Do you have the guts?
Idiomatically speaking, having guts represents bravery or courage. But this blog will focus on your gastrointestinal tract, also known as the gut. From breaking down the food you eat and absorbing its nutrients to sending signals to your brain, your gut is responsible for keeping your overall health at peak.
If you have the guts, then continue reading to find out more!
The Gut Bacteria
The gut, scientifically speaking, is the digestive system’s passageway that leads from the mouth to the rear. Within the gut is the gut microbiome (aka gut flora), which contains all types of microorganisms like bacteria that play a crucial role in human health and disease.
Your gut is made up of the following:
• Small Intestine
• Anal Canal
A healthy gut contributes to a stronger immune system, a better mood, better digestive health, and a healthier heart, Gastroenterologist Dr. Sabine Hazan said.
The gut utilizes the intestinal bacteria and nerves within you to regulate gut health and even mental health. The gut-brain axis is the connection between your brain and gut. It influences your mood. The reason why you feel butterflies in your stomach when you feel excited and anxious is that your gut communicates to your brain through thousands of nerves. So, when your gut is not well taken care of, your brain might be affected.
Just like anywhere else, diversity is also important in your gut (aka microbiome diversity.) Meaning, there should be a balance of bacteria in your gut to keep a healthy microbiome, avoiding illnesses and chronic diseases.
When the gut is left unchecked, diseases like irritable bowel syndrome–a common condition affecting a person’s stomach and intestines– may occur. IBS causes abdominal pain, bloating, diarrhea or constipation. Moreover, it may affect your immune system, making you vulnerable to harmful bacteria and viruses, Dr. Michele Helfgott, MD, PPG - Integrative Medicine, said.
What are the Best Foods for Your Gut?
The types of food you eat play a key role in influencing the gut microbiome. A balanced diet containing a variety of fiber-rich foods is ideal for a healthy gut. Here’s a guide to the best and most accessible gut-health foods:
Surely, you’ve expected yogurt from this list of gut-healthy foods as it is famously marketed as good for the gut. Well, it's true! It is an excellent source of beneficial bacteria, namely probiotics. Probiotic bacteria are beneficial living microorganisms that naturally reside in your body. It delivers significant health benefits when consumed.
Eating probiotic-rich foods like yogurt may help you fight off bloating and stomach constipation to avoid unwanted weight gain.
Tip: You might want to look for high-protein yogurt that is sugar-free for extra health points.

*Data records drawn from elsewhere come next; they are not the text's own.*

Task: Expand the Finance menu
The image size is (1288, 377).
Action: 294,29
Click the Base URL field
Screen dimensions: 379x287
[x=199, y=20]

Oats are a famous breakfast meal that everyone loves. Fortunately, it is gut-friendly! It is rich in beta-glucans, a soluble fiber that keeps energy levels stable due to its gel-like consistency that moves through your digestive tract slowly.
It also maintains a healthy blood sugar level to prevent the risk of insulin resistance and reduce levels of inflammation. Additionally, it minimizes sugar cravings and overeating by keeping you full.
Tip: Blending oats into a healthy smoothie is a smart idea if you are on the go. You can also add your favorite fruits as an alternative to artificial sweeteners.
Compared to traditional white bread, sourdough bread holds a higher content of vitamins, minerals, and antioxidants due to its unique fermentation process. The lactic acid bacteria found in sourdough bread help reduce the amount of phytic acid-- a compound that hinders your body from absorbing nutrients. Because of this, sourdough bread makes the digestive process and nutrient absorption more effective.
Tip: It is recommended to buy sourdough bread from an artisan baker or farmer's market to ensure that it is made using the traditional sourdough method.
Just like yogurt, almonds are also a rich source of probiotics, which means your gut will love them as well. Probiotic foods are packed with other nutrients your body needs such as fiber, fatty acids, and polyphenols.
Tip: A handful of almonds instead of fried foods for a snack is enough for your gut to thank you.
Bananas might be the most accessible food on this list. Chances are you have one sitting in your kitchen. Good news: the friendly bacteria in your stomach loves bananas, hence it is nourishing to your gut.
This wonder fruit is high in healthy prebiotics called inulin. Eating a banana helps maintain a regular bowel movement, and relieves stomach aches and constipation.
Tip: Avoid ultra-processed foods and grab your overly ripened bananas to make banana pancakes or banana cake.
Sauerkraut is not your typical gut-friendly food. It has an interesting tangy taste, is loaded with probiotics, and offers many health benefits.
It is made from fermented cabbage. During the fermentation process, microorganisms eat the sugar in the cabbage and produce organic acids that make nutrient absorption in your body easier. This fermented food is similar to a Korean specialty called Kimchi, which also promotes healthy gut bacteria.
Tip: Sauerkraut is best served on a sandwich or with a sausage.
Keeping a healthy gut is vital to good overall health. Its primary function is to digest food so the body can absorb nutrients and provide energy. A healthy diet and eating nutritious foods like those outlined above play a key role in maintaining a healthy gut.